前面,我们介绍过对裸机程序进行RTL仿真,那些裸机程序规模比较小,只有几KB大小。
另外,我们也已经实现了针对O_board的SoC进行了RTL仿真(http://blog.csdn.net/rill_zhen/article/details/21190757),本小节,我们将实现在ML501平台上对linux进行RTL仿真。
针对ML501的ORPSoC工程中,默认配置的DDR2的仿真模型与实际板子上使用的DDR2 SDRAM的参数不一致,我们要进行修改。
要想对DDR2 SDRAM的仿真模型进行修改,我们首先要弄明白几个概念。
RANK,BANK,row,,column。这几个都是逻辑上的概念。
此外还有channel,module,chip,device等物理上的概念。
对于ML501使用的DDR2 SDRAM来说,其具体参数如下所示:
通过查看内存条,我们可以看到如下内容:MT4HTF3264HY-667F1 1RX16 256MB PC-5300S,
其中3263是指内存条的organization:32Megx64,x64表示整个内存条的数据线(DQ)宽度是64bit。
667表示内存条的speed grade。PC-5300也是speed grade。
1RX16表示内存条上面的4个device,每个数据宽度是16,16X4正好是64bit。
256MB,毫无疑问,表示内存条的容量是256M bytes。
通过内存条上面的标示,我们就可以获得很多信息,此外,通过查看其数据手册,我们会得到更详细的参数:
RANK:是single rank。
BANK:BA是2bit,说明bank数量是4,每个bank的大小是256MB/4=64MB。
row:宽度是[12:0],一共13bit。
column:宽度是[9:0],一共10bit。
确定了我们实际使用的内存条的参数之后,我们就可以修改仿真模型的具体参数了。
需要注意的是ddr2_model.v只是一个timing model,具体的storage,需要我们自己根据实际情况来定。
这里需要修改的是MEM_BITS,由于ddr2_model.v是一个device的仿真模型,每个device中包含4个四分之一的bank,共64MB,所以对于如下定义:
// Memory Storage
`ifdef MAX_MEM
reg [BL_MAX*DQ_BITS-1:0] memory [0:`MAX_SIZE-1];
`else// [8 * 16 -1:0] [0:(1<<22) -1]==>26bit==>64MB
reg [BL_MAX*DQ_BITS-1:0] memory [0:`MEM_SIZE-1];
reg [`MAX_BITS-1:0] address [0:`MEM_SIZE-1];
reg [MEM_BITS:0] memory_index;
reg [MEM_BITS:0] memory_used;
`endif完整的参数,如下所示:
/****************************************************************************************
*
* Disclaimer This software code and all associated documentation, comments or other
* of Warranty: information (collectively "Software") is provided "AS IS" without
* warranty of any kind.
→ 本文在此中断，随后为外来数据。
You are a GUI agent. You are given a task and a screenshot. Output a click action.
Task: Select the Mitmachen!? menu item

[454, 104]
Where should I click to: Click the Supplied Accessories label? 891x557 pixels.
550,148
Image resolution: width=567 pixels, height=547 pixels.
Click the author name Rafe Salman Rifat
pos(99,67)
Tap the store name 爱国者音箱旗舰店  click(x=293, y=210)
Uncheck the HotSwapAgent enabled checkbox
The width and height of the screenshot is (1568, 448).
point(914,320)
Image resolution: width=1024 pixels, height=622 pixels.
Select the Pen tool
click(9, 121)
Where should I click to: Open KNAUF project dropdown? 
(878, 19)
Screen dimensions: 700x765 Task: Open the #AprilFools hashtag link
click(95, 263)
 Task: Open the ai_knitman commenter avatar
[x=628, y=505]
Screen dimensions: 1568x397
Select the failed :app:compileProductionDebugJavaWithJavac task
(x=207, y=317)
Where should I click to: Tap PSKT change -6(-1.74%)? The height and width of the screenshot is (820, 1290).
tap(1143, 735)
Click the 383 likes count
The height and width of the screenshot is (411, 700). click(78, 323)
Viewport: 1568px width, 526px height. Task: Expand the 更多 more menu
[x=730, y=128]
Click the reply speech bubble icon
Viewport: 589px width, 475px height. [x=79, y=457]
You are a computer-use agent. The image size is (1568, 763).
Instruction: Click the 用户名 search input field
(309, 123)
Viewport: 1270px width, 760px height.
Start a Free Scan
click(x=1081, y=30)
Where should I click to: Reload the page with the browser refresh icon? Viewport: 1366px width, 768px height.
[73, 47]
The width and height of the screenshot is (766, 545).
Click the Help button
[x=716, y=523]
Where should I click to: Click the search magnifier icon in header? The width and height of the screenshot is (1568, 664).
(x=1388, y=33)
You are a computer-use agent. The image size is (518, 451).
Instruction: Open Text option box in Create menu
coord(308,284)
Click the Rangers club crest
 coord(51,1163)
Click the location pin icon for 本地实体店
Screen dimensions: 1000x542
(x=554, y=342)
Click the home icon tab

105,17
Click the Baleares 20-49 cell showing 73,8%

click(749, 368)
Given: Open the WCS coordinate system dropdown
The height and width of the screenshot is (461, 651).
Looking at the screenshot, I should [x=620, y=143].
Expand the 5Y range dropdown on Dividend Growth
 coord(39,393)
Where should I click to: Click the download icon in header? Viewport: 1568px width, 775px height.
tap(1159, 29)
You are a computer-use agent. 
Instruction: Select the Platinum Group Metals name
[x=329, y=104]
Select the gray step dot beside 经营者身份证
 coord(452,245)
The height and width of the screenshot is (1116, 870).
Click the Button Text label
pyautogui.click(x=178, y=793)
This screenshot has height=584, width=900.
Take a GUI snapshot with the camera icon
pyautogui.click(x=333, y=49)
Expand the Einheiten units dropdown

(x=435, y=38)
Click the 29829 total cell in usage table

MICRON TECHNOLOGY, INC. ("MTI") EXPRESSLY
* DISCLAIMS ALL WARRANTIES EXPRESS OR IMPLIED, INCLUDING BUT NOT LIMITED
* TO, NONINFRINGEMENT OF THIRD PARTY RIGHTS, AND ANY IMPLIED WARRANTIES
* OF MERCHANTABILITY OR FITNESS FOR ANY PARTICULAR PURPOSE. MTI DOES NOT
* WARRANT THAT THE SOFTWARE WILL MEET YOUR REQUIREMENTS, OR THAT THE
* OPERATION OF THE SOFTWARE WILL BE UNINTERRUPTED OR ERROR-FREE.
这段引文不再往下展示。